Proactive conflict monitoring. Set up a cron job that periodically scans your calendar for new conflicts (which can happen when someone else adds events to shared calendars):

# Check for conflicts every 30 minutes
*/30 * * * * openclaw run conflict-check

When a conflict is detected, the agent alerts you and suggests resolution options — reschedule one event, shorten one event, or convert to an async format.


Automated Meeting Prep

For each meeting on your calendar, OpenClaw can prepare context-rich briefing notes. This is especially valuable for sales calls, client meetings, and recurring check-ins.

Set up a meeting prep cron job that runs 15-30 minutes before each meeting:

# Run meeting prep every 15 minutes
*/15 * * * * openclaw run meeting-prep

The meeting-prep skill checks if any meetings start in the next 30 minutes and, for each one, gathers relevant context:

  • Attendee information from your CRM or contacts
  • Recent email threads with attendees
  • Notes from previous meetings with the same people
  • The meeting agenda (from the calendar event description)
  • Any pending action items related to the meeting topic

The prep notes are delivered to your preferred channel so you walk into every meeting informed and prepared.


Advanced Scheduling Workflows

Time blocking. Tell your agent to automatically block focus time on your calendar based on your preferences: "Block 2 hours of focus time every morning this week, but not on days with client calls before noon." The agent analyzes your calendar, finds suitable slots, and creates events.

Scheduling links integration. If you use Cal.com, Calendly, or another scheduling tool, OpenClaw can monitor your calendar for newly booked meetings and automatically trigger workflows — send a confirmation message, prepare notes on the attendee, or add a follow-up task after the meeting.

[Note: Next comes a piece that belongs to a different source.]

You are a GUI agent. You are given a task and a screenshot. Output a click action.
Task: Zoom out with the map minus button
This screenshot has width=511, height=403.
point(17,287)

Cross-timezone scheduling. When scheduling with people in different time zones, tell your agent both names and it will find overlapping availability: "Find a 1-hour slot next week that works for both me and our Tokyo team" — the agent accounts for both time zones and suggests options in your local time.

Post-meeting follow-up. Set up a workflow that triggers after meetings end. The agent can prompt you for meeting notes, send follow-up emails to attendees, create action items in your task manager, and schedule the next meeting if applicable.


Troubleshooting

OAuth token expired. Google OAuth tokens expire after 1 hour, but OpenClaw automatically uses the refresh token to get new access tokens. If you see authentication errors, re-authorize by going to the Google Calendar integration page and clicking "Reconnect." If the problem persists, check that your Google Cloud project has the Calendar API enabled and that your OAuth credentials have not been revoked.

Events created in wrong calendar. Check the default calendar setting in the Google Calendar integration configuration. You can specify which calendar new events should be created in. If not specified, events go to the primary calendar.

Agent can't see shared calendars. Shared calendars must be subscribed to in your Google Calendar settings (visible in the left sidebar of Google Calendar web app). OpenClaw can only see calendars that appear in your calendar list.

Timezone mismatches. Ensure your OpenClaw timezone setting matches your Google Calendar timezone. Check your .env file for TZ=America/New_York (or your timezone). Mismatched timezones cause events to appear at wrong times.

Calendar API quota exceeded. Google Calendar API has usage quotas (1 million requests per day for free tier — more than sufficient for personal use). If you somehow exceed this, check for infinite loops in cron jobs or skills that poll the calendar too frequently.